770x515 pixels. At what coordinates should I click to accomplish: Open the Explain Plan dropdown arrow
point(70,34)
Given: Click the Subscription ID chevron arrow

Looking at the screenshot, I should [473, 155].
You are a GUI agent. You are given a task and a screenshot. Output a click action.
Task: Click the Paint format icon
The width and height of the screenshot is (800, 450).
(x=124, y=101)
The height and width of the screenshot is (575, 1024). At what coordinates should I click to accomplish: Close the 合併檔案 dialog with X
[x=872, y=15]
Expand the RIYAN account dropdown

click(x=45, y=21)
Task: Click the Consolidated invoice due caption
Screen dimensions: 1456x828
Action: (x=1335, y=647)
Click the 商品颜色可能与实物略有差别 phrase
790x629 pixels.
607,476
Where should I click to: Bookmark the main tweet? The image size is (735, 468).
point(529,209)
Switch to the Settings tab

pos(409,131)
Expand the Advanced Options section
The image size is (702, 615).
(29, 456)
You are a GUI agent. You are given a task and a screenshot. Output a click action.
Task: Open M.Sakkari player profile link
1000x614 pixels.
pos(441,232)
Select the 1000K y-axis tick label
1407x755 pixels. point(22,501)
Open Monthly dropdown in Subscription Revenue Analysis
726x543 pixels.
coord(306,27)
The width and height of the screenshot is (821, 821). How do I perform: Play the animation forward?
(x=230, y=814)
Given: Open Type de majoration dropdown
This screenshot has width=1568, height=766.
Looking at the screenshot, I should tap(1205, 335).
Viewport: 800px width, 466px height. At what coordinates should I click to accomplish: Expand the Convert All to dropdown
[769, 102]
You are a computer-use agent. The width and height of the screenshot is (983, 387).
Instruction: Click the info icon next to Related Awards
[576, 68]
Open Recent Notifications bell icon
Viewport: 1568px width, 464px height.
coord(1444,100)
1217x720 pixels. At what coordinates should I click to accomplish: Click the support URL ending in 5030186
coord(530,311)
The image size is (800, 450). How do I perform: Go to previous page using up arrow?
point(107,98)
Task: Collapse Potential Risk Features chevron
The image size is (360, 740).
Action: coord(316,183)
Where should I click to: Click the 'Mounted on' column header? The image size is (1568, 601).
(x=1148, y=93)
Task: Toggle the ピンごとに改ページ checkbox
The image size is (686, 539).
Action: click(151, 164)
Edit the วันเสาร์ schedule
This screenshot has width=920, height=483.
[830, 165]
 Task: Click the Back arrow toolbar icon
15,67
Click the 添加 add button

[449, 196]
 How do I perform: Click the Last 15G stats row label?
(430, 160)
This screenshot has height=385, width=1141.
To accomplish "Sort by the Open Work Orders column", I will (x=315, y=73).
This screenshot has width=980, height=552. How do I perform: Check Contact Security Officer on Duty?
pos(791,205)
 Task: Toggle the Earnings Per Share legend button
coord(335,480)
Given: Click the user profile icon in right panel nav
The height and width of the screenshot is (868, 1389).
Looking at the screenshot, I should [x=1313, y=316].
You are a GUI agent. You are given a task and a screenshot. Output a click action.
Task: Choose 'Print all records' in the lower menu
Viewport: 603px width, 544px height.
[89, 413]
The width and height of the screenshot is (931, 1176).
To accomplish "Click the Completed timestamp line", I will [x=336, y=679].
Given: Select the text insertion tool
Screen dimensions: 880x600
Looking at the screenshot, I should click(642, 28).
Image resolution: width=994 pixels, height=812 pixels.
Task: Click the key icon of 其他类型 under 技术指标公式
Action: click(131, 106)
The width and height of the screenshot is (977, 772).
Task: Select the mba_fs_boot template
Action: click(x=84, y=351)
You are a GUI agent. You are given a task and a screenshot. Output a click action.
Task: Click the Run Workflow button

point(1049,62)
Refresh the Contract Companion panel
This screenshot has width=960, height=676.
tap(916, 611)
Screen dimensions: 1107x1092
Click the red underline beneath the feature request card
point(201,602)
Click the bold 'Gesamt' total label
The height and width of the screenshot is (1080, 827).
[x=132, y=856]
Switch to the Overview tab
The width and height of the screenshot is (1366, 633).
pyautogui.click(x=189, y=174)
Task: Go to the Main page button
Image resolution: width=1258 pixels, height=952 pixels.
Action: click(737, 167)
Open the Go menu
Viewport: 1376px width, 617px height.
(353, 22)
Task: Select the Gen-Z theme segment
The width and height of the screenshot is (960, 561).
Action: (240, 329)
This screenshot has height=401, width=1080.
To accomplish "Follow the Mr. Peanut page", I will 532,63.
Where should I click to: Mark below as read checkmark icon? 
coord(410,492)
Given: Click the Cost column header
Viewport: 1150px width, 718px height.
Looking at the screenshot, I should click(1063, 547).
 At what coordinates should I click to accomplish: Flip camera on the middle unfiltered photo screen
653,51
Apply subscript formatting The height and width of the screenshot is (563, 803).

§ Instructions to follow
Give the data back in full, exactly as written.

§ Task result
770x515 pixels. At what coordinates should I click to accomplish: Open the Explain Plan dropdown arrow
point(70,34)
Given: Click the Subscription ID chevron arrow

Looking at the screenshot, I should [473, 155].
You are a GUI agent. You are given a task and a screenshot. Output a click action.
Task: Click the Paint format icon
The width and height of the screenshot is (800, 450).
(x=124, y=101)
The height and width of the screenshot is (575, 1024). At what coordinates should I click to accomplish: Close the 合併檔案 dialog with X
[x=872, y=15]
Expand the RIYAN account dropdown

click(x=45, y=21)
Task: Click the Consolidated invoice due caption
Screen dimensions: 1456x828
Action: (x=1335, y=647)
Click the 商品颜色可能与实物略有差别 phrase
790x629 pixels.
607,476
Where should I click to: Bookmark the main tweet? The image size is (735, 468).
point(529,209)
Switch to the Settings tab

pos(409,131)
Expand the Advanced Options section
The image size is (702, 615).
(29, 456)
You are a GUI agent. You are given a task and a screenshot. Output a click action.
Task: Open M.Sakkari player profile link
1000x614 pixels.
pos(441,232)
Select the 1000K y-axis tick label
1407x755 pixels. point(22,501)
Open Monthly dropdown in Subscription Revenue Analysis
726x543 pixels.
coord(306,27)
The width and height of the screenshot is (821, 821). How do I perform: Play the animation forward?
(x=230, y=814)
Given: Open Type de majoration dropdown
This screenshot has width=1568, height=766.
Looking at the screenshot, I should tap(1205, 335).
Viewport: 800px width, 466px height. At what coordinates should I click to accomplish: Expand the Convert All to dropdown
[769, 102]
You are a computer-use agent. The width and height of the screenshot is (983, 387).
Instruction: Click the info icon next to Related Awards
[576, 68]
Open Recent Notifications bell icon
Viewport: 1568px width, 464px height.
coord(1444,100)
1217x720 pixels. At what coordinates should I click to accomplish: Click the support URL ending in 5030186
coord(530,311)
The image size is (800, 450). How do I perform: Go to previous page using up arrow?
point(107,98)
Task: Collapse Potential Risk Features chevron
The image size is (360, 740).
Action: coord(316,183)
Where should I click to: Click the 'Mounted on' column header? The image size is (1568, 601).
(x=1148, y=93)
Task: Toggle the ピンごとに改ページ checkbox
The image size is (686, 539).
Action: click(151, 164)
Edit the วันเสาร์ schedule
This screenshot has width=920, height=483.
[830, 165]
 Task: Click the Back arrow toolbar icon
15,67
Click the 添加 add button

[449, 196]
 How do I perform: Click the Last 15G stats row label?
(430, 160)
This screenshot has height=385, width=1141.
To accomplish "Sort by the Open Work Orders column", I will (x=315, y=73).
This screenshot has width=980, height=552. How do I perform: Check Contact Security Officer on Duty?
pos(791,205)
 Task: Toggle the Earnings Per Share legend button
coord(335,480)
Given: Click the user profile icon in right panel nav
The height and width of the screenshot is (868, 1389).
Looking at the screenshot, I should [x=1313, y=316].
You are a GUI agent. You are given a task and a screenshot. Output a click action.
Task: Choose 'Print all records' in the lower menu
Viewport: 603px width, 544px height.
[89, 413]
The width and height of the screenshot is (931, 1176).
To accomplish "Click the Completed timestamp line", I will [x=336, y=679].
Given: Select the text insertion tool
Screen dimensions: 880x600
Looking at the screenshot, I should click(642, 28).
Image resolution: width=994 pixels, height=812 pixels.
Task: Click the key icon of 其他类型 under 技术指标公式
Action: click(131, 106)
The width and height of the screenshot is (977, 772).
Task: Select the mba_fs_boot template
Action: click(x=84, y=351)
You are a GUI agent. You are given a task and a screenshot. Output a click action.
Task: Click the Run Workflow button

point(1049,62)
Refresh the Contract Companion panel
This screenshot has width=960, height=676.
tap(916, 611)
Screen dimensions: 1107x1092
Click the red underline beneath the feature request card
point(201,602)
Click the bold 'Gesamt' total label
The height and width of the screenshot is (1080, 827).
[x=132, y=856]
Switch to the Overview tab
The width and height of the screenshot is (1366, 633).
pyautogui.click(x=189, y=174)
Task: Go to the Main page button
Image resolution: width=1258 pixels, height=952 pixels.
Action: click(737, 167)
Open the Go menu
Viewport: 1376px width, 617px height.
(353, 22)
Task: Select the Gen-Z theme segment
The width and height of the screenshot is (960, 561).
Action: (240, 329)
This screenshot has height=401, width=1080.
To accomplish "Follow the Mr. Peanut page", I will 532,63.
Where should I click to: Mark below as read checkmark icon? 
coord(410,492)
Given: Click the Cost column header
Viewport: 1150px width, 718px height.
Looking at the screenshot, I should click(1063, 547).
 At what coordinates should I click to accomplish: Flip camera on the middle unfiltered photo screen
653,51
Apply subscript formatting The height and width of the screenshot is (563, 803).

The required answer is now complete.